David Ozab (ATPM Staff) · October 29, 2001 - 20:36 EST #4: Forgive my sloppy use of adjectives. SNR, however, is still measured in dB. So, to say that a sample resolution of 16 bits results in an optimal SNR of 96 dB (with SNR = Resolution * 6 roughly) is correct. I have numerous references to back me up.

Stanley Yau · February 12, 2003 - 07:02 EST #5: Could you send me some references on the web about the optimal SNR = Resolution * 6 roughly?

Chris · February 27, 2003 - 16:58 EST #6: 10*log(I/I0) is the conventional formula for dB, however, in the audio industry, 20*log(I/I0) is used. For digital SNR, I/I0 is the ratio of the largest possible digital number (2^resolution) to the smallest possible digital number (1). (This is the theoretical maximum SNR for a given digital resolution. Your analog and converter components won't be perfect, so this is not going to be realized in real life.) For 8-bit audio, 20*log(I/I0) gives us 20*log(2^8/1)
=20*log(256)
=20*2.4
=48.16 dB, which is the correct answer. (You can check that my formula works out for the other SNR values quoted above.) The reason why 20*log(I/I0) is used in audio instead of 10*log(I/I0) is so that 10 dB will roughly correspond to "twice as loud." I think that this departure from conventional notation is a bad idea, but what can I do? 6*resolution is a great approximation for max SNR (6.02*resolution is even better.) Here is the derivation:
20*log(2^resolution)
=20*log(2)*resolution
~=6.02*resolution
I have used the fact that log(x^y)=y*log(x), and 20*log(2)~=6.02. Just in case anyone isn't familiar with my notation:
^ means "to the power of"
log means "log base 10"
~= means "approximately equal to"
* means "multiplied by"
Cheers, Chris

Ryan Miller · January 29, 2004 - 00:04 EST #7: How does digital clipping effect my monitors? The Monitors are active and now seem to to take five mins to "warm up", is this a result of clipping?
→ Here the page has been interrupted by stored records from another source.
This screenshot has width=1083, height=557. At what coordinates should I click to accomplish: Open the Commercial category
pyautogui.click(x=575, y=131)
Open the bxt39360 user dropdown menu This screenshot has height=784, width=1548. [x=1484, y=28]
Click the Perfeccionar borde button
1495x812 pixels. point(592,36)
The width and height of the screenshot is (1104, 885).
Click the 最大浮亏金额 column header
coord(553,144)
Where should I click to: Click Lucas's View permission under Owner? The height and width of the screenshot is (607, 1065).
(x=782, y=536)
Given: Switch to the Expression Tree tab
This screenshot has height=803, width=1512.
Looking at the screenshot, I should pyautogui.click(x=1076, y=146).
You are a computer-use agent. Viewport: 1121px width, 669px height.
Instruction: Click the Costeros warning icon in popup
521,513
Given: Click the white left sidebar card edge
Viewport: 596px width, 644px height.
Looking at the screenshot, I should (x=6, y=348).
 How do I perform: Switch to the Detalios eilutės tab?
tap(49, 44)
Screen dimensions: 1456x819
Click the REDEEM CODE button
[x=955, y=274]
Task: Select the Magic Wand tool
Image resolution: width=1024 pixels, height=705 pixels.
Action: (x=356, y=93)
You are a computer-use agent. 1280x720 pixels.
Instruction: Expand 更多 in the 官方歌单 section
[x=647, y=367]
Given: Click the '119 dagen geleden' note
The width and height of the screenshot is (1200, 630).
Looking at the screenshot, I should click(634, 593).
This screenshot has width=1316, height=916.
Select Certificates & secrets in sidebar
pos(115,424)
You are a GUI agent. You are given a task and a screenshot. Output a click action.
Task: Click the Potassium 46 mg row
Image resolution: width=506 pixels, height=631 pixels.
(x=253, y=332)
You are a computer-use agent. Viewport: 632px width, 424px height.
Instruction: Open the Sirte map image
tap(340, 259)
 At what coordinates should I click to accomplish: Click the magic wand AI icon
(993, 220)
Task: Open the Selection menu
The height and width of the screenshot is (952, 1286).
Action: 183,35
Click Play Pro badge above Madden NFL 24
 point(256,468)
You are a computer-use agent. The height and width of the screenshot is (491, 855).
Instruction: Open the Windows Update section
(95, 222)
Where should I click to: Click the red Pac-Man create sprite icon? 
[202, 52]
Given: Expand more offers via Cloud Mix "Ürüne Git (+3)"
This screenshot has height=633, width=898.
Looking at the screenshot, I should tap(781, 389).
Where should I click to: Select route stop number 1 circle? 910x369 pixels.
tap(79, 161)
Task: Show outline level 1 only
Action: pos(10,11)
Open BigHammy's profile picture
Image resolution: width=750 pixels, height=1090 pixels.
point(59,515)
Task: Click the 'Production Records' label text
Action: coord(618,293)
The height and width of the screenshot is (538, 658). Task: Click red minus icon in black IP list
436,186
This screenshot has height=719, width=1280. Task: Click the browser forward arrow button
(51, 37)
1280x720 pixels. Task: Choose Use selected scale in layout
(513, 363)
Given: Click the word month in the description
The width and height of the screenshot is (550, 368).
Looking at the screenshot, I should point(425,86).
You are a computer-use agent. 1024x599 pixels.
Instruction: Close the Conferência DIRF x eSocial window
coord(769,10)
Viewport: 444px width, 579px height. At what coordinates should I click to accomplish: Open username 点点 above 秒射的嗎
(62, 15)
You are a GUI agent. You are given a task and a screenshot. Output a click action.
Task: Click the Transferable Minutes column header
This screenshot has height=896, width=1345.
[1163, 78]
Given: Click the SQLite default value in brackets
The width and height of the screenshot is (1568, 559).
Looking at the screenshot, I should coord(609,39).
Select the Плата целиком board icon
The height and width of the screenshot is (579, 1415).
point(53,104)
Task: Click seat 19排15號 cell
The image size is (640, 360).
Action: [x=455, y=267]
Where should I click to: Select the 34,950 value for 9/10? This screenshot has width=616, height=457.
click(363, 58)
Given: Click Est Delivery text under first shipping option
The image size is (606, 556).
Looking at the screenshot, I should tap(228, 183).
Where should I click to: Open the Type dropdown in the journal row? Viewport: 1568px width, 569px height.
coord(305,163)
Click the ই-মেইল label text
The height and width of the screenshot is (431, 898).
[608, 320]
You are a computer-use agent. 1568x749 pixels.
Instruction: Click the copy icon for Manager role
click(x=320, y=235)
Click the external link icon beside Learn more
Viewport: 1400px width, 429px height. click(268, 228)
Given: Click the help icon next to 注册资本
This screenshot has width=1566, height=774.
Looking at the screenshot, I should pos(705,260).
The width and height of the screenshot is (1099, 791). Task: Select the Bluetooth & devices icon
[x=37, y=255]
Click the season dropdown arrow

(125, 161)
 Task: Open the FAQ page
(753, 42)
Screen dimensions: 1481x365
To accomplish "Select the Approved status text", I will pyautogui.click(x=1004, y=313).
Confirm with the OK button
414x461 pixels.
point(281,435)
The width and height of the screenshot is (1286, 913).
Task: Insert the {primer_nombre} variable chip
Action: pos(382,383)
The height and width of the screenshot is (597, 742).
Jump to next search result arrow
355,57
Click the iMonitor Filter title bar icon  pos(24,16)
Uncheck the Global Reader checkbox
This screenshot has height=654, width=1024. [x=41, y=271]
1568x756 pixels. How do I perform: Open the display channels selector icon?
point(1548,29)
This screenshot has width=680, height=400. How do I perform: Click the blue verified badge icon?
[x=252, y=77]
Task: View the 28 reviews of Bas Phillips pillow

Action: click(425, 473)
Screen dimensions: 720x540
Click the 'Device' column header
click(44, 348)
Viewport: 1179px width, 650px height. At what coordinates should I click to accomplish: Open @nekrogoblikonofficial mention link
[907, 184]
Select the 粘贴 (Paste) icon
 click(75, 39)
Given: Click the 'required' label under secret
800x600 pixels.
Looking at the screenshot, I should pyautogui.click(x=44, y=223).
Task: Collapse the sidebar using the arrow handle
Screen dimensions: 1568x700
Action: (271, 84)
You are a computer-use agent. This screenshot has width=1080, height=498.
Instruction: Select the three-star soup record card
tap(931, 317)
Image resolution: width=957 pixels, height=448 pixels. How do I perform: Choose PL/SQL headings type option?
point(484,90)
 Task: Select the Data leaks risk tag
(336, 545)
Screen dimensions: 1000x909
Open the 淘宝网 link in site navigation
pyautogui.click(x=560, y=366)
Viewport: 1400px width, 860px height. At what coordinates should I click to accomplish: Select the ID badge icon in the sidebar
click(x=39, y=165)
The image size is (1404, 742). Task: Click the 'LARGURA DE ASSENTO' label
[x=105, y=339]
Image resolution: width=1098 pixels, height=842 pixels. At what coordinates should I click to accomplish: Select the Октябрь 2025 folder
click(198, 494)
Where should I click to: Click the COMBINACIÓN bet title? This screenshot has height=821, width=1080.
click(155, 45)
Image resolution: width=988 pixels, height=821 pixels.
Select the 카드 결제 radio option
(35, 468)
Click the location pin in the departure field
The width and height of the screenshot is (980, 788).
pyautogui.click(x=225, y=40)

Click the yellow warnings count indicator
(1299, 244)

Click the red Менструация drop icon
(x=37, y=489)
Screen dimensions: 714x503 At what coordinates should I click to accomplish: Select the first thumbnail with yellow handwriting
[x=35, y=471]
David Worthington · January 9, 2005 - 02:27 EST #8: February 27, 2003 - 16:58 EST Chris said:

The reason why 20*log(I/I0) is used in audio instead of 10*log(I/I0) is so that 10 dB will roughly correspond to "twice as loud."

I believe 20*log(ratio) is used for voltage ratios, while 10*log(ratio) is used for power, because power=voltage^2/resistance. Since Audio measurements are usually of voltage, not power, 20 is the appropriate multiplier.

What sounds "twice as loud", however, is subjective, and depends on frequency (c.f. Fletcher-Munson).

ChAoS Overlord · January 22, 2005 - 17:08 EST #9: I believe 20*log(ratio) is used for voltage ratios, while 10*log(ratio) is used for power, because power=voltage^2/resistance.

That my dear friend is the only correct answer. :) I always wonder why also I myself didn't know this until about a year ago. I'm a student electronical engineering and in our courses of analog electronics I never figured it out until I actually started looking through references. Anyway, now it should be clear for all of us. :-)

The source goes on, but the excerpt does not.